Stalock recorded one save to get the win. However, for Dubnyk, the turn of events had to befuddling. The Wild held the Senators to single digit shots until their tenth shot became their first goal. Minnesota mostly dominated the first 33 minutes of the game and were still comfortably in the lead at that point.
Whether it was a Wild team letting off the gas, or the Sens turning up the heat, the game loosened way up. Commentators said it turned into pond hockey as both teams tried to play fast and loose. The Wild got away from their game, but the kicker was the relatively low-danger shot that Dubnyk should have seen the whole way by Chabot. The Sens, who score goals in bunches, knew that the 2 goal deficit was a drop in the bucket to them. Had Dubnyk not allowed that goal, Minnesota could have placed the boot on the throat and tightened their grasp on the victory.
But hey, for Stalock, nothing like a 1.000 save percentage and a win to pad the stats.
Mikael Granlund has been a star for the Wild through 21 games this season. Whether he’s sniping the top corners on goalies, or making a solid passing play for others to scores, he’s been everything Wild fans have expected from the former first round draft pick.
Hell, he even put Senators rookie Drake Batherson on his rear end.
But perhaps the play that best summarizes his talent the best was his two passes on the power play to set up Dumba and Staal for one-timers.
In the first period, Granlund, working the half-wall on the far side found Dumba in the left offensive circle with a saucer pass that skipped over two Ottawa stick.
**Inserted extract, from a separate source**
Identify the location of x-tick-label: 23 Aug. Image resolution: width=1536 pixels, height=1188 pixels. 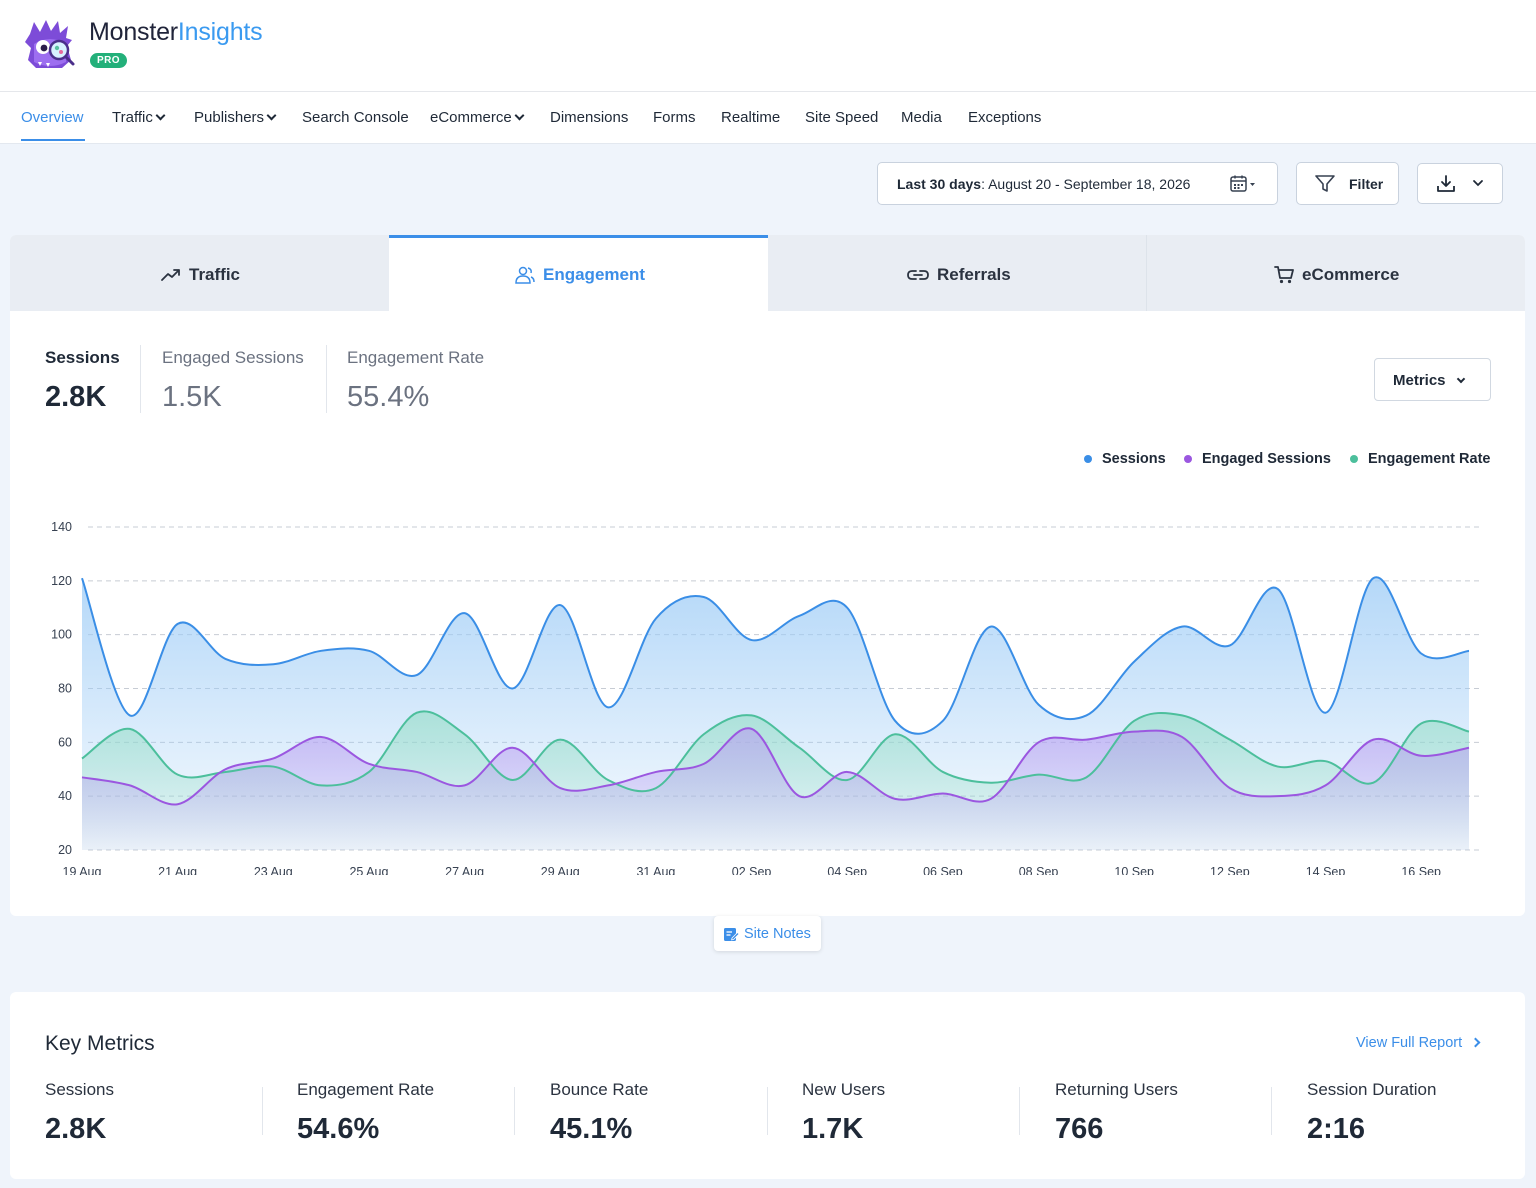
(274, 870).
The pass landed perfectly flat for Dumba to get ahold of the whole puck for the Wild’s second goal of the game.
The other pass came in the second period on a power play. From the far left offensive corner, Granlund backhand saucer passed to Staal. The puck went over another Ottawa stick in the path, and landed right on the black tape of Staal’s stick blade. Staal ripped a one-time shot top corner over the blocker of Craig Anderson.
The passes may not have required an abnormal level of athleticism to pull off. Even I can make a saucer pass on the open ice. However, the amount of touch and precision it takes to get the puck to teammates for goals while facing other NHL players does require great talent.
He’s been very good this year both shooting the puck and making plays that lead to scoring. Those passes were really good passes and deserve some praise.